Centurion University of Technology and Management, Andhra Pradesh
- Type: State Private University
- Established: 2017
- Affiliations: UGC
- Chancellor: G. S. N. Raju
- Vice-president: Dr. Dechiraju Narasimha Rao
- Vice-Chancellor: Dr. Prasanta Kumar Mohanty
- Location: Tekkali Village, Nellimarla Mandal, Vizianagaram , Andhra Pradesh, India 17°53′28″N 83°17′56″E﻿ / ﻿17.891°N 83.299°E
- Website: cutmap.ac.in

= Centurion University of Technology and Management, Andhra Pradesh =

Centurion University of Technology and Management, Andhra Pradesh (CUTM AP) is a state private university located at Tekkali Village in Nellimarla mandal, Vizianagaram district, Andhra Pradesh, India. The university was established in 2017 by the Centurion School of Rural Enterprise Management Trust (CSREM Trust) through the Andhra Pradesh Private Universities (Establishment and Regulation) Act, 2016. It offers various diploma, undergraduate and postgraduate courses, as well as a Ph.D. program. The university started operation in July 2017 from a temporary campus near Anandapuram and have a permanent campus near Vizianagaram in the future.
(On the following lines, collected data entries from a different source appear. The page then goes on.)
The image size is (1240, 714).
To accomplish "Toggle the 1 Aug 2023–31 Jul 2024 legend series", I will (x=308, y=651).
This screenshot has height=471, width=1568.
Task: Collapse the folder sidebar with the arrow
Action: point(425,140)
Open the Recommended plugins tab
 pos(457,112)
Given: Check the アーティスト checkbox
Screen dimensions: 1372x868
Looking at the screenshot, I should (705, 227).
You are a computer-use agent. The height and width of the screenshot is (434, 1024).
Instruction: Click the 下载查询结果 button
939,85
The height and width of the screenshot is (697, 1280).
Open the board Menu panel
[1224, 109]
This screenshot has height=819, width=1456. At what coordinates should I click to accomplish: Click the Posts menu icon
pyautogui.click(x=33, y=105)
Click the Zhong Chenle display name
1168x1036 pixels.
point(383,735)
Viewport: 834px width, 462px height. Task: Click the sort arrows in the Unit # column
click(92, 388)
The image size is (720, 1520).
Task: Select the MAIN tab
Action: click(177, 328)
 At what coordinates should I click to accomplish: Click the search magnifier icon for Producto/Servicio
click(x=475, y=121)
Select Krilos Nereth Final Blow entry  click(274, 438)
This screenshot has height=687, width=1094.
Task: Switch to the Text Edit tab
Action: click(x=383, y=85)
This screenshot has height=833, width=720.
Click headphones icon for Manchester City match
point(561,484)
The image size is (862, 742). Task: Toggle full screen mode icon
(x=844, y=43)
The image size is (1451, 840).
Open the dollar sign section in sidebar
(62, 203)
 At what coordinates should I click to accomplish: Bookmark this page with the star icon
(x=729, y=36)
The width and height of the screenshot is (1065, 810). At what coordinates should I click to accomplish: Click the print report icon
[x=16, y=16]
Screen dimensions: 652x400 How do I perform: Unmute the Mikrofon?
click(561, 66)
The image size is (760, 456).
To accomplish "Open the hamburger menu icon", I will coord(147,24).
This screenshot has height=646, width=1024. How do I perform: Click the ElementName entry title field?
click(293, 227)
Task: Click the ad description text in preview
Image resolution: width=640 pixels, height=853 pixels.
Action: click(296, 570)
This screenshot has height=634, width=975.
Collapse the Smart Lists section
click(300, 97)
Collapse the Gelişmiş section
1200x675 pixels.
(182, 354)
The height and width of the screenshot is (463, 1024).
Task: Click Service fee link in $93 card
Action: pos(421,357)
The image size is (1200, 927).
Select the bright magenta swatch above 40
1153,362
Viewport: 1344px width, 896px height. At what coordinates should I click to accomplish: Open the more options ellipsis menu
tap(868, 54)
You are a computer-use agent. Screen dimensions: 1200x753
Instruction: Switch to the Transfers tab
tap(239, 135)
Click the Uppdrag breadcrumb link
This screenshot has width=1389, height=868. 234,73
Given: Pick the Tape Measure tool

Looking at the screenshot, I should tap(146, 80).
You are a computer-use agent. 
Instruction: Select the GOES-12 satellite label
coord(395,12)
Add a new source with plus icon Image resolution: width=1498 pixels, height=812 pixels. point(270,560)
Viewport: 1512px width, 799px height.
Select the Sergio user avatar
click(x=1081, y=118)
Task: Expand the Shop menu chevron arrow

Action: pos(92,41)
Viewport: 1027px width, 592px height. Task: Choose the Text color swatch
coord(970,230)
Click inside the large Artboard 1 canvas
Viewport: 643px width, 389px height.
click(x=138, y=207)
It is a sister university of Centurion University of Technology and Management in Odisha.

==Academics==
The institute offers diploma, undergraduate and postgraduate courses through three schools:
- School of Engineering and Technology
- School of Management
- School of Vocational Training

It also offers a Ph.D program and work integrated courses.